The latest Black and Brown Belt and Open Squad training took place in Nottingham on the 2nd September, with a Referee Development session running concurrently with the Open Squad. As is customary, Alan Campbell Sensei 7th Dan-Head of JKS England welcomed those in attendance and presented a number of dan diplomas from recent gradings to their proud new owners.
After a thorough warm up, Alan Sensei then let the students know of his plan for the course. It was to be tube training. A gruelling form of resistance training, favoured highly in Japan and renowned for its ability to expose poor technique, this was to be a session demanding repetition, effort and concentration.
A relentless sequence beginning with punching techniques then began. Working in pairs, students would anchor the resistance band in stance as their partner worked hard to keep to the rhythmic count, intently focusing on the quality of their technique and trying to stay consistent.
Tubes are an excellent training method to ensure students appreciate the need for snap in their technique and for correct bio-mechanical alignment in order to prevent the pulling and pushing action which fatigues the muscles rapidly. Beating the band before its elasticity kicks in, is vital to completing full techniques and always challenges the body to maintain correct form. The session highlighted the significance of needing to count correctly; loudly and at a pace befitting the task. Alan and Matt Sensei recounted experiences domestically and internationally, especially from the Honbu Dojo in Tokyo where no quarter is given on the need to get this right whatever the age or grade.
Performing static techniques and then advancing forwards with the same movements, students had to ensure tension was maintained to get the maximum benefit from the course which was unfolding. Tube training is very unforgiving and for exactly this reason it is usually only reserved for higher grades (that were present and luckily fitted the bill).

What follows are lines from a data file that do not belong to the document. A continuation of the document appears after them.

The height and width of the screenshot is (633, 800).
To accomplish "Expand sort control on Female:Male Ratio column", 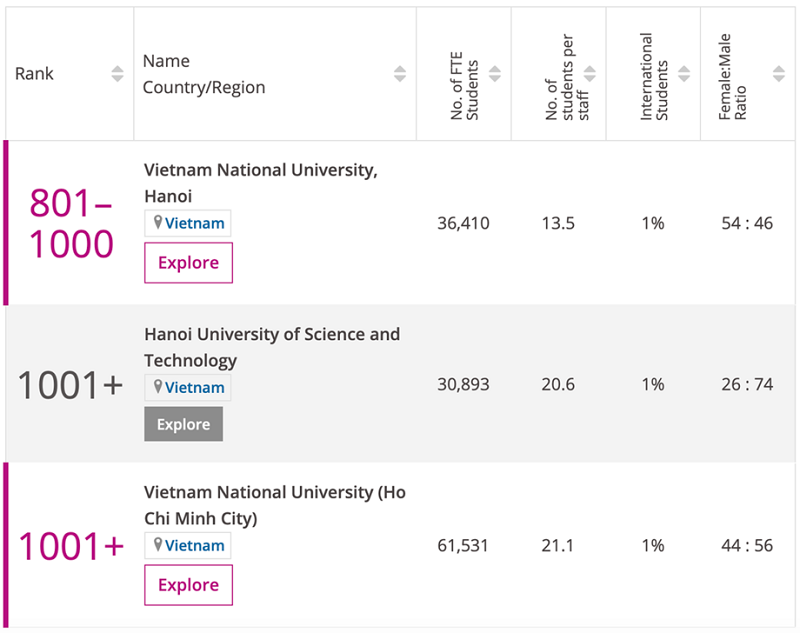I will pos(779,72).
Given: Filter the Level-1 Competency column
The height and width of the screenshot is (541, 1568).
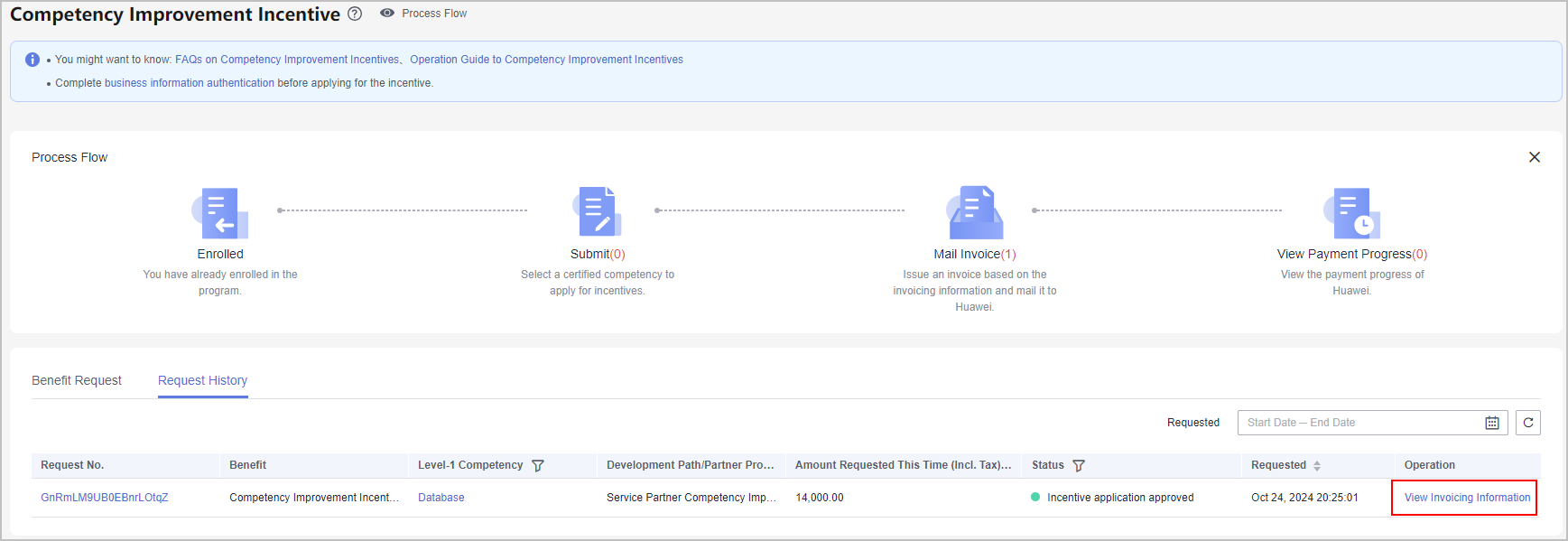Looking at the screenshot, I should 538,466.
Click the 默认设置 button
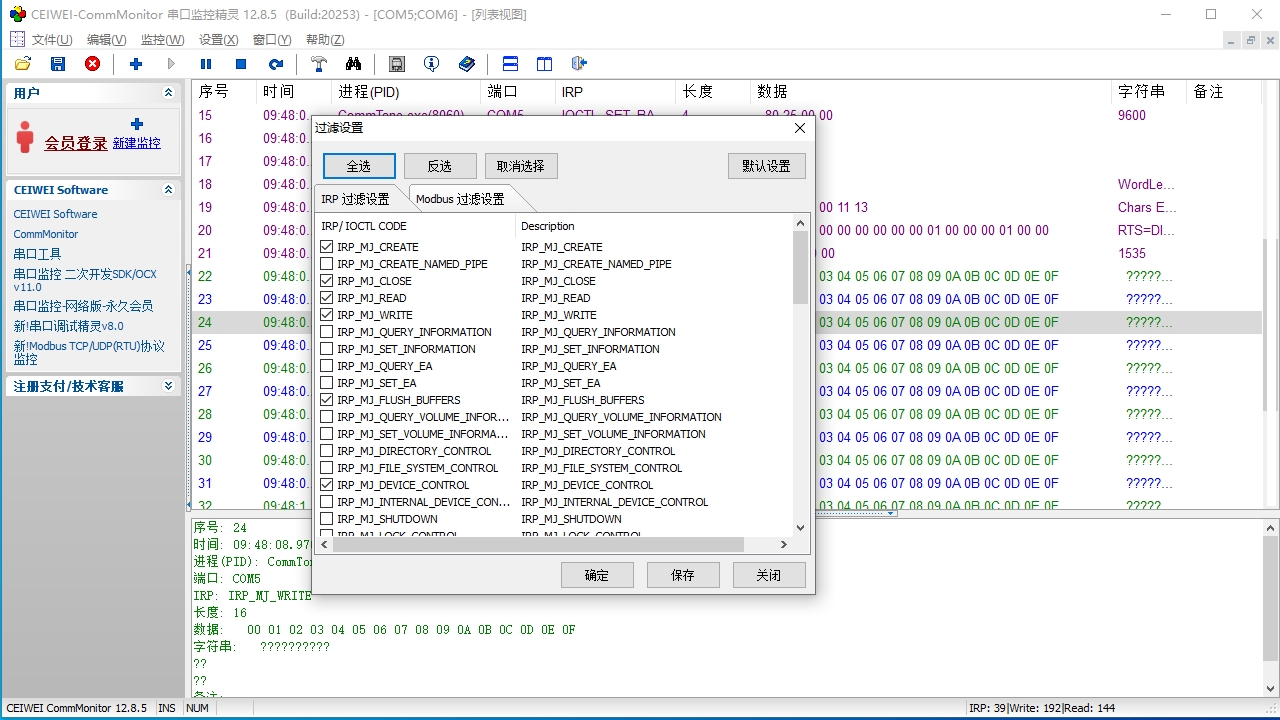The height and width of the screenshot is (720, 1280). click(x=766, y=166)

The bands which were used come in different thicknesses, enabling this training to be done by all with tension dictated by the distance between the person using and anchoring it. Moving through common Shotokan techniques and then onto kicks, time had certainly flown by! Students could only concentrate on what was needed whilst in the thick of it with the tube or try to catch their breath anchoring it before they were swiftly back at the business end! After an incredibly sweaty 90 minutes of perseverance, students were treated to a short break before the session resumed.
Alan Sensei then covered Heian Godan and also explored its bunkai. The session ended with the jump in the kata and some students were able to practice this with the shinai which Alan Sensei has brought along. Adding this extra jeopardy ensured students jumped high and quickly, before having to react to the second strike and deliver the block. A fun end to a testing morning left many students with a big smile at just how much training they had achieved through grit and determination.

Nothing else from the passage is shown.